Gilera are well known for building sporty ground breaking scooters, the original two stroke Gilera Runner 180 paved the way for the automatic scooter boom of the late 1990’s, then the flagship Gilera Nexus 500 set new standards, they also broke the mould with their GP800 but let’s not forget about the Gilera Fuoco 500, an aggressive looking three wheeled machine if ever we saw one.
The Fuoco is the twisted offspring of the excellent Piaggio MP3. Take the three wheeled technology from the proven MP3 and build an aggressive looking urban vehicle around a 40hp Piaggio engine and you end up with the Fuoco 500. If looks could kill this scooter would be deadly, it’s a fantastic, Mad Max style creation for modern road warriors.
There’s no mistaking that the Fuoco is a great looking scooter, from the front it has the appearance of an SUV, with black bull bars protecting the aggressively styled fairing and radiator. The rear end may not be quite as radical as the front but it has a pair of neat tail lights and a spacious luggage area behind the dual seat. The underseat storage area isn’t quite as big as on some scooters but it’s still a useful space to stow your weapons…erm, I mean the shopping. You also get a nice digital screen on the instrument panel, which shows everything from temperature and fuel level to trip distance and time. There is also a separate speedo and rev counter, as well as a host of warning lamps, including the all important amber tilt lock light, which lets you know when the tilting body is locked.
The art of riding with your feet up is a bit strange to begin with but after a few minutes you learn to trust the locking mechanism and with a push of a button you can coast to a standstill without touching the floor. Twist the throttle again and it releases automatically and you’re away, wicked. Beware though because if you let the scooter tilt fully at a standstill its weight will tip it over. The Fuoco utilises the 492cc twin spark Piaggio Master engine but the unusual front end means the Fuoco is quite a weighty beast and at 244kg it’s not surprising that it takes a few seconds for the scooter to get into its stride from a standing start. Saying that though it’s not a slow scooter and once you hit the midrange there’s plenty of fun to be had, it’ll do a top speed of around 90mph.
In traffic the Fuoco will filter as well as any large scooter and is easy to handle once you get used to locking the body. Just like the Piaggio MP3, the Fuoco is an exceptional bit of kit and you can lean it as far and as hard as you dare. After trying as hard as possible to part company with the machine whilst doing multiple tight circuits on a gravel covered car park (try doing that on a conventional scooter) I gave it up as a bad job and tried to upset the scooter by performing massive skids from about 45 mph. Using only the rear brake, it was possible to leave a huge dark line on the tarmac and steer the scooter wherever you want it to go, perfect for real emergency stops. Use the twin front brakes and the rear together in anger and you can stop it faster than almost any other scooter on the road, superb and great fun!
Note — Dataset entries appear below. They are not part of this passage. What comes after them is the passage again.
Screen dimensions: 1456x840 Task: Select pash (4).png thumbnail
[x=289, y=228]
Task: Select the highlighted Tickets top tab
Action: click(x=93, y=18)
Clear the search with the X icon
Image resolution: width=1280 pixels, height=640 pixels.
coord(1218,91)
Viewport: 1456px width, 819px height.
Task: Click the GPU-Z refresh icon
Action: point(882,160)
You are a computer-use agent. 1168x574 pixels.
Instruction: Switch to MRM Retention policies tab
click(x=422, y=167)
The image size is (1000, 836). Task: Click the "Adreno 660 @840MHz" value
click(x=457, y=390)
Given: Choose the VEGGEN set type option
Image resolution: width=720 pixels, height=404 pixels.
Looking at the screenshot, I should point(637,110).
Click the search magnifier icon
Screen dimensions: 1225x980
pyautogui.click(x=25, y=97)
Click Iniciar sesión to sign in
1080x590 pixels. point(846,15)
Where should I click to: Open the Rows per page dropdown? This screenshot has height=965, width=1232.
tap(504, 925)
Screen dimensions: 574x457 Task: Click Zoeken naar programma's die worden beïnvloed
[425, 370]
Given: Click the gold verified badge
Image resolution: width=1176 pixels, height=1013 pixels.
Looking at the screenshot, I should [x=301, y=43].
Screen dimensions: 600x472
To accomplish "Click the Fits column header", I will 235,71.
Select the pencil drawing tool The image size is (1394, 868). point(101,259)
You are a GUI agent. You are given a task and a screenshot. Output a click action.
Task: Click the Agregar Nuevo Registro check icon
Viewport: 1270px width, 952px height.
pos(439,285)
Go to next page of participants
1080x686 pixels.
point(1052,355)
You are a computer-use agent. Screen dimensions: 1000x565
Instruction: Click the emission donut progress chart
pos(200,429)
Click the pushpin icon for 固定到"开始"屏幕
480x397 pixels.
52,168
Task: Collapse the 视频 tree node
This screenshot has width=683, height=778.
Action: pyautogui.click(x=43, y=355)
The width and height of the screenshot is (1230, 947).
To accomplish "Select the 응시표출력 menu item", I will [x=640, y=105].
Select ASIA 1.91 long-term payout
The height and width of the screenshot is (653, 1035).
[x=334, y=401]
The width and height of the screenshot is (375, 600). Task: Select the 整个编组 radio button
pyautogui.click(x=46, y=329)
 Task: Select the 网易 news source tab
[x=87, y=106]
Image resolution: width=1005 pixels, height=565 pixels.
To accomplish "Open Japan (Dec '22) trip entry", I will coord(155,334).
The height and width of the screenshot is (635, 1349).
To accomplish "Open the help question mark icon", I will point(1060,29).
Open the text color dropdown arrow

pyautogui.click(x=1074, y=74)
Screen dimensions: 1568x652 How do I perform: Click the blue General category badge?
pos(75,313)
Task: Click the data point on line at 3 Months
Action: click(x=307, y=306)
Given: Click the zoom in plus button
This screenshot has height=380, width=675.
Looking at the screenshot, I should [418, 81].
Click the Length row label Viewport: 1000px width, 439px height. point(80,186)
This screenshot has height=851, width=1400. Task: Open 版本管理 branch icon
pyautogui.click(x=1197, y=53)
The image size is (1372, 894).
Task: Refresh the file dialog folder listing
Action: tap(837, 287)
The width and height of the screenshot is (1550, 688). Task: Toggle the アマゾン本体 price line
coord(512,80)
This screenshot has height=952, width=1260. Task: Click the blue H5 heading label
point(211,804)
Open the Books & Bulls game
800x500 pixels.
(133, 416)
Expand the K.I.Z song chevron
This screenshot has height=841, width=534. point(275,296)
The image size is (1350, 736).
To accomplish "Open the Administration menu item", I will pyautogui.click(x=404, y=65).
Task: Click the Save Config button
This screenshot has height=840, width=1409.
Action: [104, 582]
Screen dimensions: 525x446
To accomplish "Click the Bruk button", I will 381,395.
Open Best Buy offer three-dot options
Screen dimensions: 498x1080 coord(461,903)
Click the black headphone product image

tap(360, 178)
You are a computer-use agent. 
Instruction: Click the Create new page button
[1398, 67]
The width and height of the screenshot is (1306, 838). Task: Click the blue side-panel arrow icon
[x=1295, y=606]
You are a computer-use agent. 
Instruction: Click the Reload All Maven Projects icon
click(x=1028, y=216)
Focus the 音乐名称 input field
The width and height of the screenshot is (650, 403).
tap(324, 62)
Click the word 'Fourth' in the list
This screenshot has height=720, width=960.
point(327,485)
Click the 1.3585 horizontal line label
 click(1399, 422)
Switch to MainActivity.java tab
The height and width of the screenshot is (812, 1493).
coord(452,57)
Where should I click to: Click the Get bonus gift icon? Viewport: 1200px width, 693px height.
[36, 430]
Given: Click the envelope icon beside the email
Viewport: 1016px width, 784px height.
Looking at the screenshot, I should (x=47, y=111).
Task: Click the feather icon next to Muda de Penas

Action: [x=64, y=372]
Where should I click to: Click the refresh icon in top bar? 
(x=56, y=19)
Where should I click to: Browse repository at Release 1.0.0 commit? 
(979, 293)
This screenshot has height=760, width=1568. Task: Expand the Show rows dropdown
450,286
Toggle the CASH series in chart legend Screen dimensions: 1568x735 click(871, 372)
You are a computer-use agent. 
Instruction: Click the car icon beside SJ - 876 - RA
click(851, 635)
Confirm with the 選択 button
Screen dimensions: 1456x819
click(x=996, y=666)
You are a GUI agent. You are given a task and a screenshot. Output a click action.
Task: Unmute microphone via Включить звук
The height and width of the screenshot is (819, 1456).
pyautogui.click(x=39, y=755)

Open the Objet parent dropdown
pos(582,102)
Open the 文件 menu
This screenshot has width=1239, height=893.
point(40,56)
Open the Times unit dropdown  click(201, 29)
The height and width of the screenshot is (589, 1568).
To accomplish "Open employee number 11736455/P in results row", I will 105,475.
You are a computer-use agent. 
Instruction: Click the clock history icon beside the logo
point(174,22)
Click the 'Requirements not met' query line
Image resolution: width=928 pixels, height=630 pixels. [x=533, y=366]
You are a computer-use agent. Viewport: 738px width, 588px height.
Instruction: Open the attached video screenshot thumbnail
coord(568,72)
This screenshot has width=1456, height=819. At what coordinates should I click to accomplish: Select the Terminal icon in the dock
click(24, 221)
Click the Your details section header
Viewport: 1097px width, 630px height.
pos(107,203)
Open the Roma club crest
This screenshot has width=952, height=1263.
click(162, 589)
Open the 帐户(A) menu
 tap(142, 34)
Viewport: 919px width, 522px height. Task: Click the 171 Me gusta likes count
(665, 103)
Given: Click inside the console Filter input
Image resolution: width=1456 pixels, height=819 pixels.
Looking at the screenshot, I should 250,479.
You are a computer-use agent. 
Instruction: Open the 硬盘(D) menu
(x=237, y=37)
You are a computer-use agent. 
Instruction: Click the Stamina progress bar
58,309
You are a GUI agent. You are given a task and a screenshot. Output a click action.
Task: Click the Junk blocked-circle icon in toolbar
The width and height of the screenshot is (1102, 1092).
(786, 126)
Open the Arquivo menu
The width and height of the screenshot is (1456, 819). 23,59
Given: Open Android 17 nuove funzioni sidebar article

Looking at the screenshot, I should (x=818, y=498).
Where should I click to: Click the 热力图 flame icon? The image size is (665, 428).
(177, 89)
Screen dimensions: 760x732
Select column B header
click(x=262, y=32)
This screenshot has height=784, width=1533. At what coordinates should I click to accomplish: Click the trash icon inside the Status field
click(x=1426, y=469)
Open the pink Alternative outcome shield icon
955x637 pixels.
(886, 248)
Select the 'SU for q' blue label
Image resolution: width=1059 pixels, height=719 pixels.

The thing about the parallelogram front suspension and extra wheel is that it’s more than just a gimmick, it may look different (which will attract some buyers for novelty alone) but it also works. As a safety aid it is a great addition but it’s not the kind of safety device that hinders your enjoyment, think of it as an extra ten miles per hour around your favourite bend and you’ll start to realise why it makes sense. If anything the extra traction provided by the third wheel adds a little bit of excitement to what can sometimes be ‘just another ride.’
Since it’s launch in Berlin in 2007 the Fuoco has gathered fans around the world but the model (along with most of the Gilera range) was phased out in the UK. Parent company Piaggio have chosen to concentrate on the MP3 and Yourban range instead. There are still quite a few used models about though and you can pick a 2008 model up from as little as £2600, which is quite a lot of scooter for the money. Have a good look around a used Fuoco though, that front end will be expensive if it goes wrong. The Fuoco can only be ridden on a full bike licence, although some dealers/owners have modified the front end to make it meet (albeit loosely) the requirements of a trike. If you’ve not got a full bike licence but can drive a car you’re better off looking at an MP3/Yourban LT, which does meet the law, although we’d still advise you to take some form of bike training for your own safety.